The Colorado Department of Transportation is providing nearly $14 million in grants for alternatively fueled transit buses to six transit agencies around the state. Meanwhile, it has also launched an online survey to gather input from the public on a series of creative concepts and messages for a new marijuana-impaired driving campaign.
[Above photo by the Colorado DOT.]
That $14 million for “green bus” grants comes from the $68 million Colorado received from the $14.7 billion settlement in 2016 between German automaker Volkswagen AG and the U.S. Department of Justice over violations of diesel engine emission standards.
The Colorado DOT added in a statement that the roughly $14 million being disbursed by its division of transit and rail’s settlement alt-fuel bus replacement program will swap out 28 diesel-powered buses with one compressed natural gas-powered bus, three propane-powered buses and 24 zero-emission battery-powered buses, plus related charging equipment.

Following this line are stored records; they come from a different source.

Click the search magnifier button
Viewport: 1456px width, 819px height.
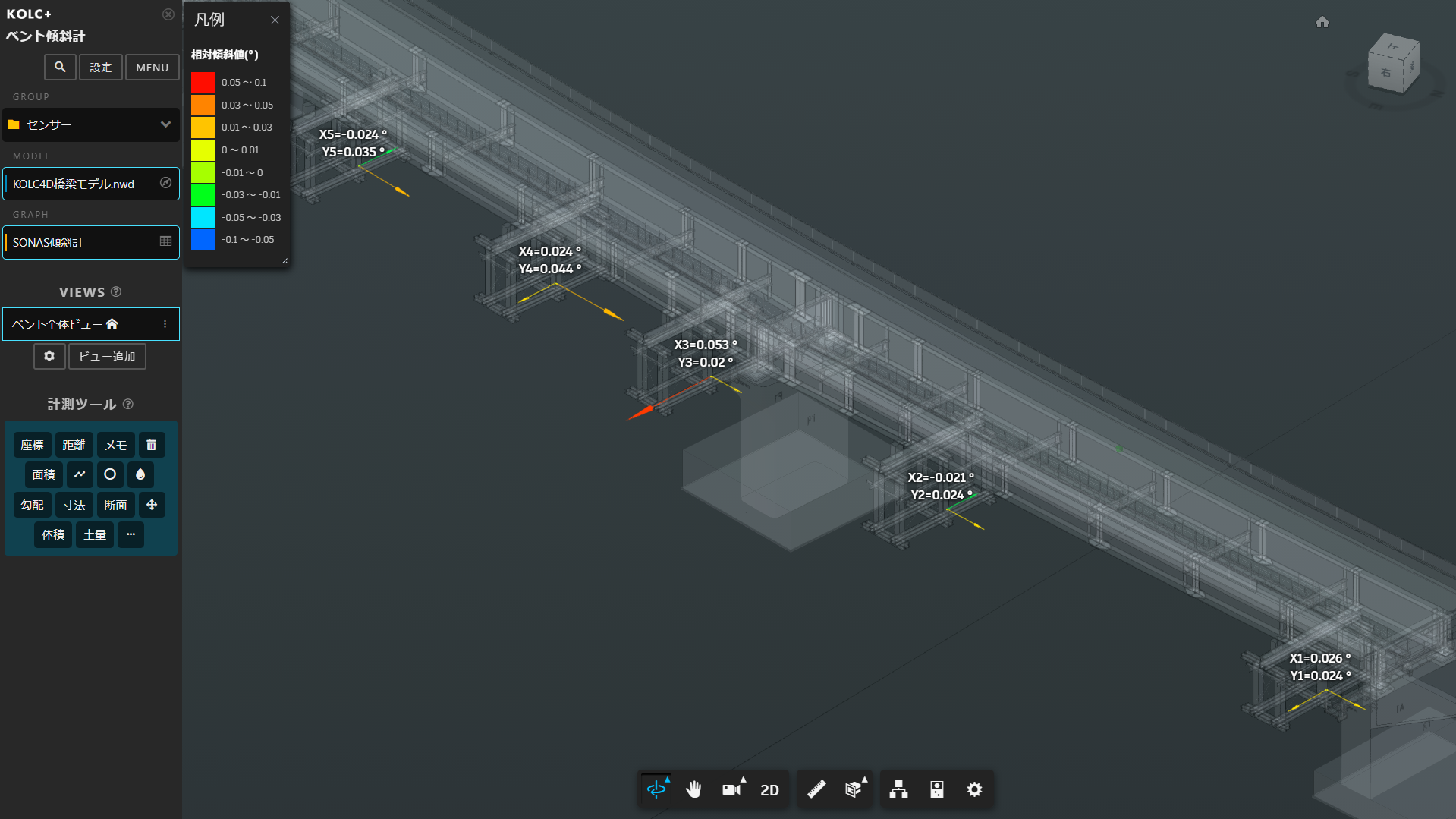[60, 68]
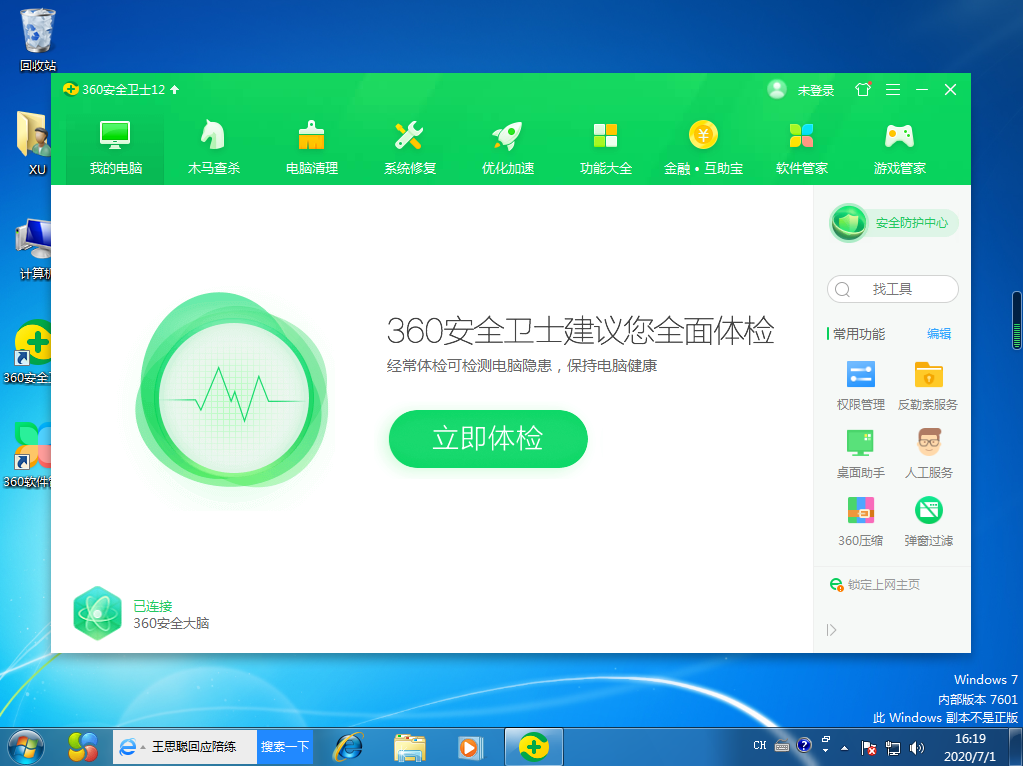Open the 弹窗过滤 popup filter icon
The image size is (1023, 766).
928,511
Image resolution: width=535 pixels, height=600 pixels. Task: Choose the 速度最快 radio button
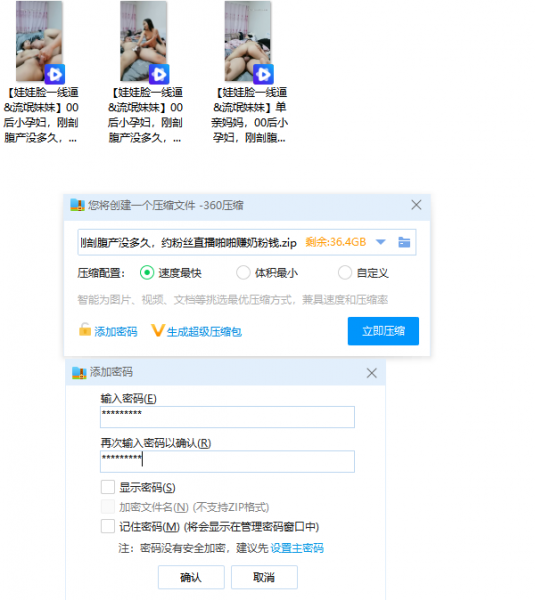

The Colorado DOT added in a separate statement that its new online survey is part of the agency’s ongoing “Cannabis Conversation” effort launched last year; a statewide traffic safety initiative that aims to engage state residents in a “meaningful discussion” about marijuana use and driving.
The agency said it “used what it learned” from feedback from 15,000 state residents in a 2018 poll to develop several “creative concepts” for a public safety campaign.
Now the Colorado DOT wants to again collaborate with the public and its partners to “refine” these concepts through workshops, focus groups, and an online survey so it produces an “awareness campaign” that better resonates with “cannabis consumer” attitudes, assumptions, and behaviors surrounding marijuana-impaired driving.
“We want as many people as possible to weigh in on these concepts,” said Sam Cole, the Colorado DOT’s safety communications manager, in a statement. “Our goal is to capture feedback that spans a wide range of views, lifestyles and demographics to get a well-rounded perspective of how these messages are connecting with different audiences.”
He said that marijuana-impaired driving “continues to be a problem” on Colorado roads, as from 2017 to 2018, the Colorado State Patrol noted a 25 percent increase in marijuana DUI citations. On top of that, in 2018, more than 20 percent of all driving-under-the-influence DUI citations by CPS involved marijuana.